ARLINGTON (CBSDFW.COM) – There’s no question the tornadoes that tore across North Texas the first week of April left a path of destruction. Now, one North Texas city is lending a helping hand to residents that lost so much.
Any Arlington resident living in an area affected by last month’s tornadoes can now get free trees.
The Let’s Enhance Arlington’s Forest (L.E.A.F.) program is providing the trees to help reforest damaged/devastated neighborhoods.
The Arlington Tomorrow Foundation awarded the program a $40,000 grant. The amount is enough to provide 1,000 free trees to affected residents.
In a press release statement Arlington Tomorrow Foundation Board of Directors President Kathryn Wilemon said, “And, as residents get settled back into their homes, we want to help ensure they are moving back into true neighborhoods, complete with trees and greenery.”
The trees are not only being provided free, they will also be planted at no cost.
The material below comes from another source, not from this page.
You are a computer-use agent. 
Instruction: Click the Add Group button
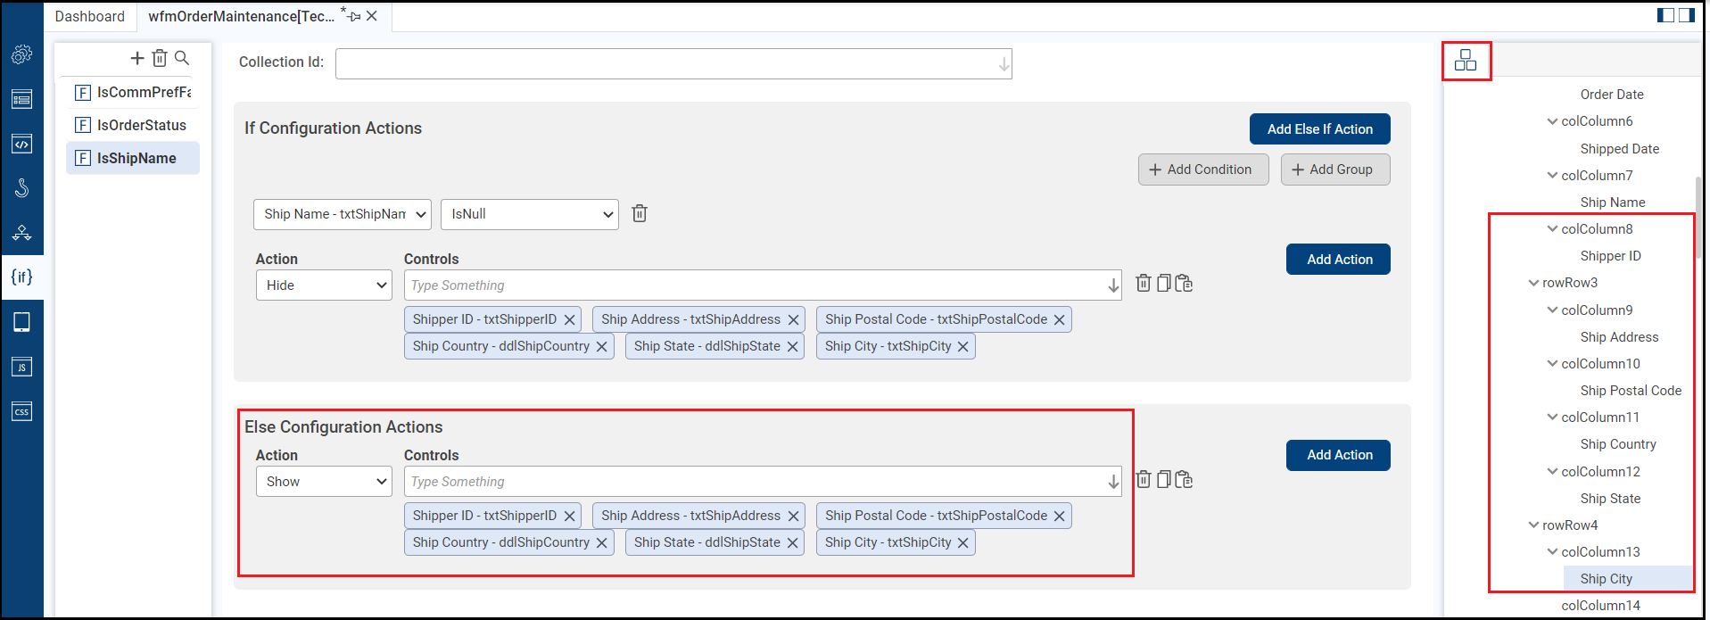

The trees will be planted in November.
There are 10 trees approved and available for residents. They vary from Bur Oak and Cedar Elm to Desert Willow and Texas Redbud.
Each eligible household will be allowed to select four, 10-gallon trees.
Any property owner wanting free trees must complete an application for consideration. The deadline to submit an application is August 1.
Application can be faxed to (817) 801-5762 or click here to complete an application online.
Completed applications can also be mailed and should be sent to:
City of Arlington
Forestry and Beautification
717 West Main Street
Arlington, TX 76004
As for the trees damaged, broken and blown away — the City of Arlington chipped them down into mulch and is also giving that away for free.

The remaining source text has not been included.